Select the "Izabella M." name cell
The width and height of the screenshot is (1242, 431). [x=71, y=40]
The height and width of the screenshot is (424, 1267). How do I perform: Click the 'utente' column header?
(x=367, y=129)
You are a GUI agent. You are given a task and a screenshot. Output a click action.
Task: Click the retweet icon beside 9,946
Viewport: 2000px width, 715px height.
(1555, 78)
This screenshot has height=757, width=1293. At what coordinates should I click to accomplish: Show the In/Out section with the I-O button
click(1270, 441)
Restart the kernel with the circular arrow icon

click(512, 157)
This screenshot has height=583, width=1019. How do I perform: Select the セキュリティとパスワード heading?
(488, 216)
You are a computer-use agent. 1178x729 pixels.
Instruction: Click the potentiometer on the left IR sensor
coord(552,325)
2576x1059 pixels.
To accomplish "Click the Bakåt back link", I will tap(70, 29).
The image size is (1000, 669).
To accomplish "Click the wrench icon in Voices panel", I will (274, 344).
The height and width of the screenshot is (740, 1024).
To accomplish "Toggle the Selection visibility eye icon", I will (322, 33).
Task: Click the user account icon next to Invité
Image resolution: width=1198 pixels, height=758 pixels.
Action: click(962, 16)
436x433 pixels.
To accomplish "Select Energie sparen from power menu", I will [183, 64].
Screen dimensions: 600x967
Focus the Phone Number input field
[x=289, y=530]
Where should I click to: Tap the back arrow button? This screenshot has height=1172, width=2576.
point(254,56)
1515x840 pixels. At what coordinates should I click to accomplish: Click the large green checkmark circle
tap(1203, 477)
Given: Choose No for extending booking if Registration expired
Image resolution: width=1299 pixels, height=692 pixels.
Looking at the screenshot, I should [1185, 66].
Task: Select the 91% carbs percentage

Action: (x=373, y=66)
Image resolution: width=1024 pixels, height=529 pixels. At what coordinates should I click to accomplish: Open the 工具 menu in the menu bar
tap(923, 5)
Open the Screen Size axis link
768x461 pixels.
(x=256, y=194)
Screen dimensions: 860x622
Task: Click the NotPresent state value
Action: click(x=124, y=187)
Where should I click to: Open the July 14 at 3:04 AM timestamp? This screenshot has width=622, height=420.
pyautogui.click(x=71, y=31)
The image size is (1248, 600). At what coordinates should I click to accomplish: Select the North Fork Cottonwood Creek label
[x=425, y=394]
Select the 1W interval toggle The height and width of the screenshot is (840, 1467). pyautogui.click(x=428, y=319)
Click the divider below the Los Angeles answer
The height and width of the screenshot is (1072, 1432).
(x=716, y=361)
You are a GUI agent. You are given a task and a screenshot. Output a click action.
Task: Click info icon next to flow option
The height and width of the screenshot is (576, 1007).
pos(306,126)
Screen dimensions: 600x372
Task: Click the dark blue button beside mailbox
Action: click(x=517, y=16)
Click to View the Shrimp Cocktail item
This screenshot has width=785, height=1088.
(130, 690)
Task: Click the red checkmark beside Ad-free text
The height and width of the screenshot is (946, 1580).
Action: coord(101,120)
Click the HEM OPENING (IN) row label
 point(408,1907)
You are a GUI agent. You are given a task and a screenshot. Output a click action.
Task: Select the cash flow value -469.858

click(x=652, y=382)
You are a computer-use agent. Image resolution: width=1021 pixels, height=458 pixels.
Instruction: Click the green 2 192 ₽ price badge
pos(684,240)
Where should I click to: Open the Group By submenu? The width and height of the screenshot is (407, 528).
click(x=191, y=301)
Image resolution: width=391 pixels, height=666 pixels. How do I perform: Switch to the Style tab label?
---*---
[Problem requirements]: From the entries above, give again exactly the lines running from the line with "Where should I click to: Open the July" to the line with "Task: Click the red"; include both of those lines.

[Your solution]:
Where should I click to: Open the July 14 at 3:04 AM timestamp? This screenshot has width=622, height=420.
pyautogui.click(x=71, y=31)
The image size is (1248, 600). At what coordinates should I click to accomplish: Select the North Fork Cottonwood Creek label
[x=425, y=394]
Select the 1W interval toggle The height and width of the screenshot is (840, 1467). pyautogui.click(x=428, y=319)
Click the divider below the Los Angeles answer
The height and width of the screenshot is (1072, 1432).
(x=716, y=361)
You are a GUI agent. You are given a task and a screenshot. Output a click action.
Task: Click info icon next to flow option
The height and width of the screenshot is (576, 1007).
pos(306,126)
Screen dimensions: 600x372
Task: Click the dark blue button beside mailbox
Action: click(x=517, y=16)
Click to View the Shrimp Cocktail item
This screenshot has width=785, height=1088.
(130, 690)
Task: Click the red checkmark beside Ad-free text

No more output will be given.